PACAP and VIP affect nestin expression in serum deprived glioma cells

Studies on the proliferative activity of pituitary adenylate cyclase-activating polypeptide (PACAP) and vasoactive intestinal peptide (VIP) in cancer cells have shown that both peptides can affect cell growth depending on a model system, time of incubation or the peptides concentration used (Sokolowska and NowaK 2008). Changes in cellular microenvironment caused by trophic factor deprivation interfere with cancer progression, acting on cell-to-cell interactions between cancer cells and their ability to proliferate (Longo et al., 2010). However, it is not known whether trophic factor removal may have an impact on PACAP and VIP affect malignancy of glioma cells.

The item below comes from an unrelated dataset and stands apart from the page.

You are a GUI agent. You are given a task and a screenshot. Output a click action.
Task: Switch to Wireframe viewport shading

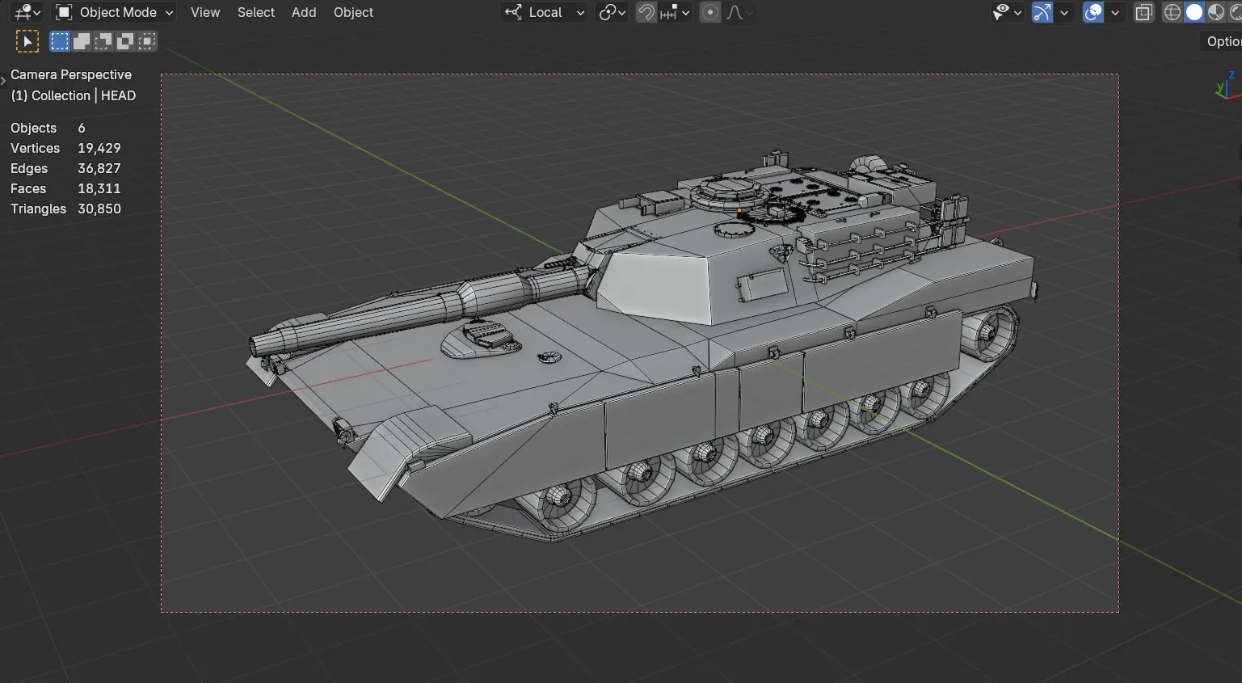pos(1172,12)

In the present study, using an in vitro model mimicking microenvironmental changes related to trophic factor deprivation, we explored the effects of both PACAP or VIP on C6 glioma cells grown either in normal growth medium (10%FBS) or in serum-free medium. Cell proliferation and expression of proteins related to cell malignancy (GFAP and nestin) were assessed by MTT assay, immunoblot and confocal microscopy analysis. Results demonstrated that serum deprivation and, to a greater extent, the treatment with PACAP or VIP decreased cellular proliferation and nestin protein expression. In conclusion, these results suggest that both peptides enhance the effects of serum deprivation on cell growth and malignancy. These data also confirm previous studies demonstrating that Nestin expression might change in cancer cells as a result of environmental signaling.